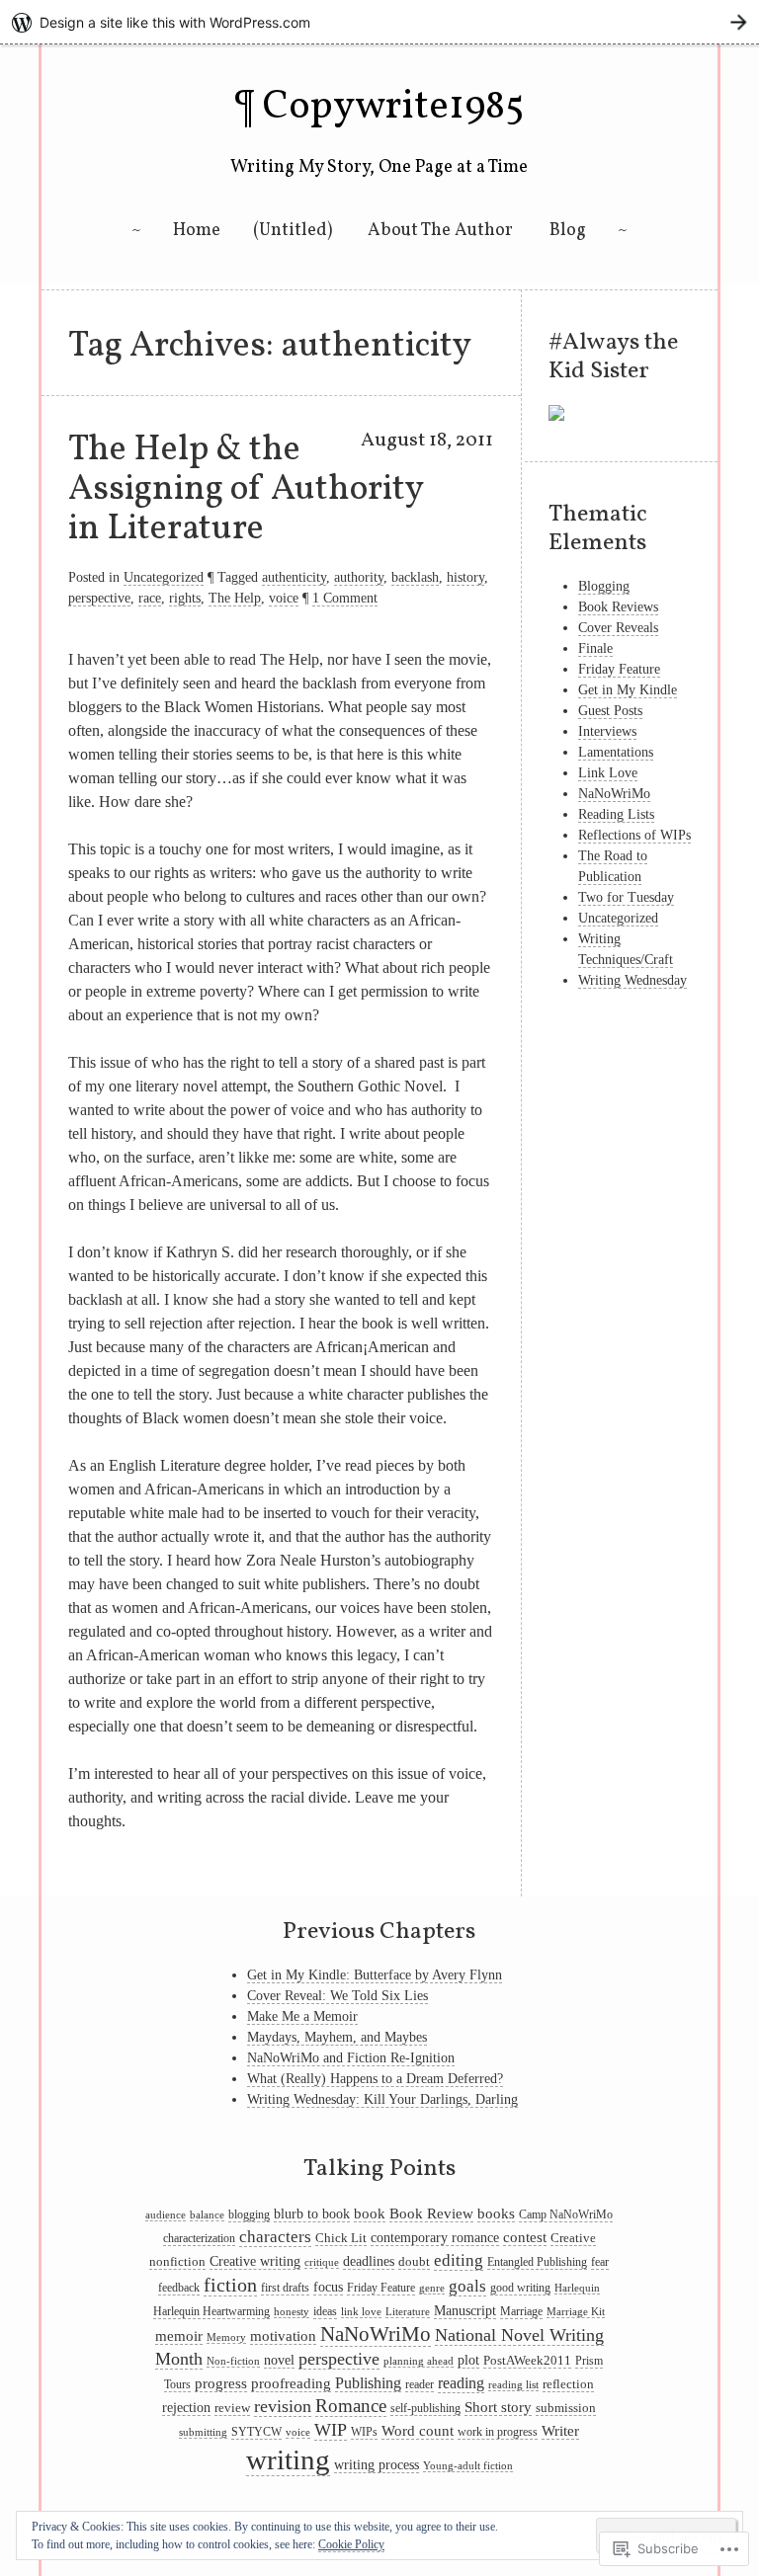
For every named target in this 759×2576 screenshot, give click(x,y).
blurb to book (312, 2214)
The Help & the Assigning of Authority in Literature (245, 489)
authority (358, 577)
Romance (350, 2405)
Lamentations (615, 752)
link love (361, 2311)
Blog (567, 230)
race (149, 598)
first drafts (285, 2287)
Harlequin (577, 2288)
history (465, 577)
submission (566, 2407)
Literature (407, 2311)
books (496, 2213)
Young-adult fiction (468, 2465)
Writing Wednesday (632, 980)
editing (458, 2260)
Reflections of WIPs (634, 835)
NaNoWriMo (614, 793)
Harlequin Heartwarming (211, 2311)
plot (468, 2360)
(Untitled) (292, 230)
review (232, 2407)
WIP (330, 2430)
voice (283, 598)
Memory (226, 2337)
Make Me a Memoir (302, 2016)
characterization (199, 2238)
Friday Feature (619, 669)
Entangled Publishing (537, 2262)
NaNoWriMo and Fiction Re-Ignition (351, 2058)
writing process (376, 2464)
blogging (249, 2214)
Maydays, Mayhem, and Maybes (337, 2037)
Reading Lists (616, 814)
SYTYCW (256, 2432)
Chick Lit (341, 2237)
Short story (498, 2406)
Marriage (521, 2311)
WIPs (364, 2432)
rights (185, 598)
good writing (520, 2287)
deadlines (368, 2261)
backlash (415, 577)
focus (328, 2287)
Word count (417, 2430)
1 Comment (345, 598)
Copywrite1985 (393, 107)
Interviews (607, 731)
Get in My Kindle (627, 690)
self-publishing (425, 2408)
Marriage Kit (576, 2311)
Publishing (368, 2383)
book (369, 2213)
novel (279, 2360)
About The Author (440, 230)
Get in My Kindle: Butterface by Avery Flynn (374, 1975)
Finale (595, 648)
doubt (414, 2261)
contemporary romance (435, 2237)
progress (221, 2383)
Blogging (604, 586)
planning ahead (418, 2361)
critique (321, 2262)
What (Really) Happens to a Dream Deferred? (375, 2078)
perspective (99, 598)
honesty (291, 2311)
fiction (230, 2284)
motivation (283, 2335)
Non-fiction (233, 2361)
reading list (513, 2384)
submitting (203, 2432)
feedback (179, 2287)
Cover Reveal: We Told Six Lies (337, 1995)
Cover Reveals (618, 627)
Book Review (431, 2213)
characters (275, 2236)
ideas (325, 2311)
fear (600, 2262)
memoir (179, 2336)
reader (419, 2384)
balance (207, 2215)
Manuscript (465, 2310)
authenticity (294, 577)
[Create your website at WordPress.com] (379, 22)
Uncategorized (164, 577)
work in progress (498, 2432)
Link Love (607, 772)
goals (467, 2286)
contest (525, 2237)
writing (288, 2459)
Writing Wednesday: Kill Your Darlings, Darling (382, 2099)
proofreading (291, 2383)
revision (282, 2406)
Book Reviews (618, 607)
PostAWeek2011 (527, 2360)
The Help (235, 598)
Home (196, 230)
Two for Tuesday (626, 897)
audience (165, 2215)
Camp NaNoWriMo (566, 2214)
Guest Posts (610, 710)
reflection (568, 2383)
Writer (560, 2431)
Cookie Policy (351, 2544)
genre (432, 2288)
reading (461, 2383)
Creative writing (255, 2261)
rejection (186, 2407)
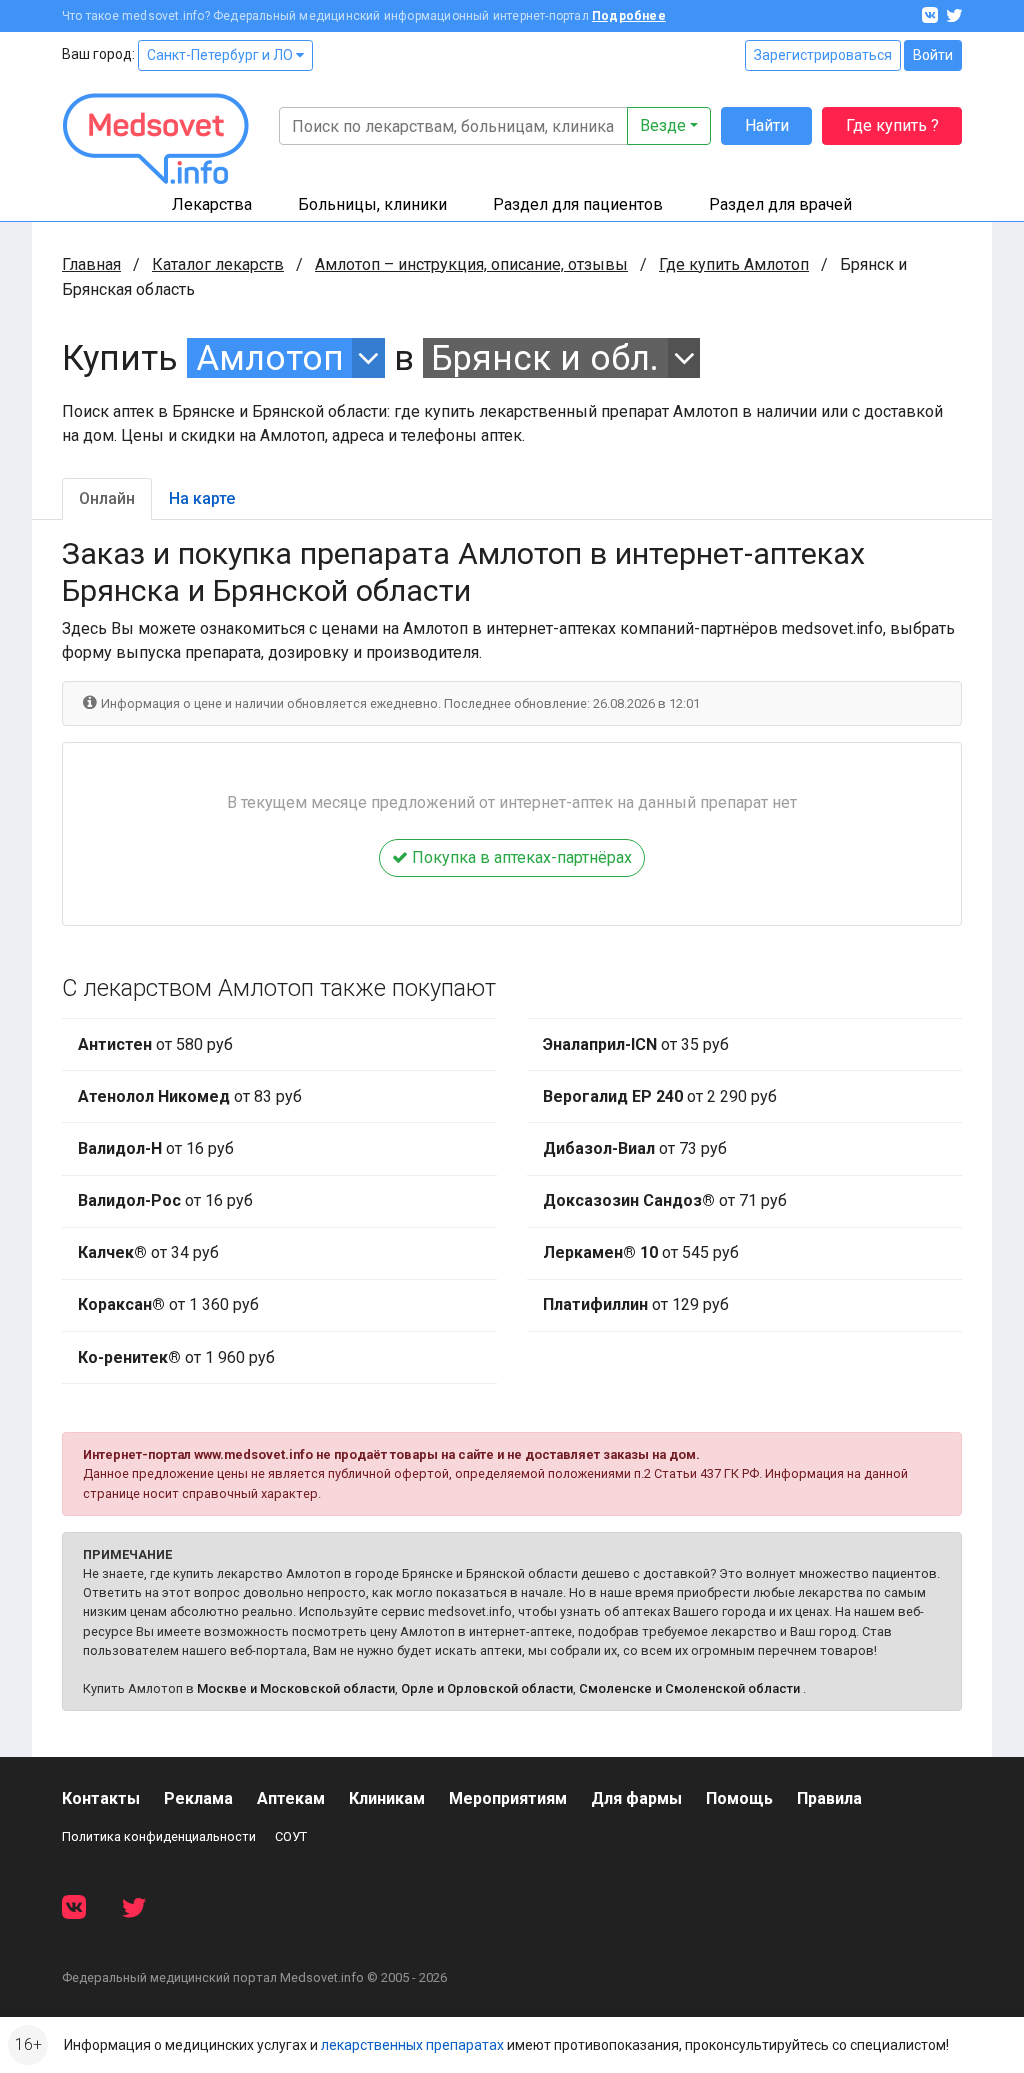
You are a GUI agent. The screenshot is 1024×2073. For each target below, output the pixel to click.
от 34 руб (148, 1252)
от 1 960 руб (176, 1357)
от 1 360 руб (168, 1304)
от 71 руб (665, 1200)
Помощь (739, 1798)
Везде (663, 125)
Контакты (101, 1798)
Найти (767, 125)
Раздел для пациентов (578, 204)
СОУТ (291, 1836)
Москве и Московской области (296, 1688)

☆ ☆ ☆ ☆ ☆

[WHAT YOU HAVE TO DO]
Above are the records; copy exactly the lines from the line with "Copywrite1985 (393, 107)" through the line with "Two for Tuesday (626, 897)", both included.

[RESPONSE BOX]
Copywrite1985 (393, 107)
Interviews (607, 731)
Get in My Kindle (627, 690)
self-publishing (425, 2408)
Marriage Kit (576, 2311)
Publishing (368, 2383)
book (369, 2213)
novel (279, 2360)
About The Author (440, 230)
Get in My Kindle: Butterface by Avery Flynn (374, 1975)
Finale (595, 648)
doubt (414, 2261)
contemporary romance (435, 2237)
progress (221, 2383)
Blogging (604, 586)
planning ahead (418, 2361)
critique (321, 2262)
What (Really) Happens to a Dream Deferred? (375, 2078)
perspective (99, 598)
honesty (291, 2311)
fiction (230, 2284)
motivation (283, 2335)
Non-fiction (233, 2361)
reading list (513, 2384)
submitting (203, 2432)
feedback (179, 2287)
Cover Reveal: We Told Six Lies (337, 1995)
Cover Reveals (618, 627)
Book Review (431, 2213)
characters (275, 2236)
ideas (325, 2311)
fear (600, 2262)
memoir (179, 2336)
reader (419, 2384)
balance (207, 2215)
Manuscript (465, 2310)
authenticity (294, 577)
[Create your website at WordPress.com] (379, 22)
Uncategorized (164, 577)
work in progress (498, 2432)
Link Love (607, 772)
goals (467, 2286)
contest (525, 2237)
writing (288, 2459)
Writing Wednesday: Kill Your Darlings, Darling (382, 2099)
proofreading (291, 2383)
revision (282, 2406)
Book Reviews (618, 607)
PostAWeek2011 (527, 2360)
The Help (235, 598)
Home (196, 230)
Two for Tuesday (626, 897)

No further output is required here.